GitHub user yengkhoo created a discussion: Airflow 3 - tasks triggered twice at
a time when scheduler replica is 2
Hi all, I recently upgraded from 2.11.0 to Airflow 3.0.4, and using helm chart
v1.18.0. I am on EKS, have Postgresql 14 as the database and using Kubernetes
executor.
After the upgrade, I observed that when I have 2 scheduler replicas running,
sometimes a task gets triggered twice at the same time and one of the pod will
then fail with error below. This issue also leads to missing logs (external
logging to S3 is enabled) sometimes for the tasks that were triggered twice,
where there's no logs found at all even in S3 bucket.
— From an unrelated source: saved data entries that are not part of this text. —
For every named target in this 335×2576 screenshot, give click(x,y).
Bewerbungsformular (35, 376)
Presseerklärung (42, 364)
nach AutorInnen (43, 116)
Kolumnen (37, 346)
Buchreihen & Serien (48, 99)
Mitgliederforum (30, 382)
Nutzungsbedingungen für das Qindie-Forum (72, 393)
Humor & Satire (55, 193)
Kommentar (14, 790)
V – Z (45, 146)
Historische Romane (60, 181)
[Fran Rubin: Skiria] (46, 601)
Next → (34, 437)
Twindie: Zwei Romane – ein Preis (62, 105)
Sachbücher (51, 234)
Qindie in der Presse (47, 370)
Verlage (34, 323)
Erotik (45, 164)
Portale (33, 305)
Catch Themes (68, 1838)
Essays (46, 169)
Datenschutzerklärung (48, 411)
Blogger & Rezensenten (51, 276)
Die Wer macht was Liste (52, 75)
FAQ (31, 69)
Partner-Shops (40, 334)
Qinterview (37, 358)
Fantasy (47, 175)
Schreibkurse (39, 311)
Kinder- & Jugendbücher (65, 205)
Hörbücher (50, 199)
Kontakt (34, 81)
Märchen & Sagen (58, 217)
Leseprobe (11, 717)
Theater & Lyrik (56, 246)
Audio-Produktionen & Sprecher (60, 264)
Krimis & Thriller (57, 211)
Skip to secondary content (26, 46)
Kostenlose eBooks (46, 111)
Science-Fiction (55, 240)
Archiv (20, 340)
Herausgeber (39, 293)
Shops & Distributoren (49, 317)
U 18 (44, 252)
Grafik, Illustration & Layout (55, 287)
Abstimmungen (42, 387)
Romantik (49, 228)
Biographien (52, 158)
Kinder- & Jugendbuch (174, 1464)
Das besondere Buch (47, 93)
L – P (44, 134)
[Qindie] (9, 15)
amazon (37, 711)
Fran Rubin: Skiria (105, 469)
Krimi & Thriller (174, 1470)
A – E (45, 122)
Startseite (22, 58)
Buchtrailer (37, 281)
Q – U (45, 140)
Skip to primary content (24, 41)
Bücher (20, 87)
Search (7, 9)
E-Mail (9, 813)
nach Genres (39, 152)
My scheduler pod(s) also
have intermittent restarts with Liveness probe failure, but they wont have
restarts until the worker pods starts failing.
Once I reduced the scheduler replica to 1, I no longer see the issues of worker
pods failing and missing logs. But scheduler pod still gets intermittent
restarts.
I also
- tested with Airflow 3.0.0/3.0.6 and faced the same problem.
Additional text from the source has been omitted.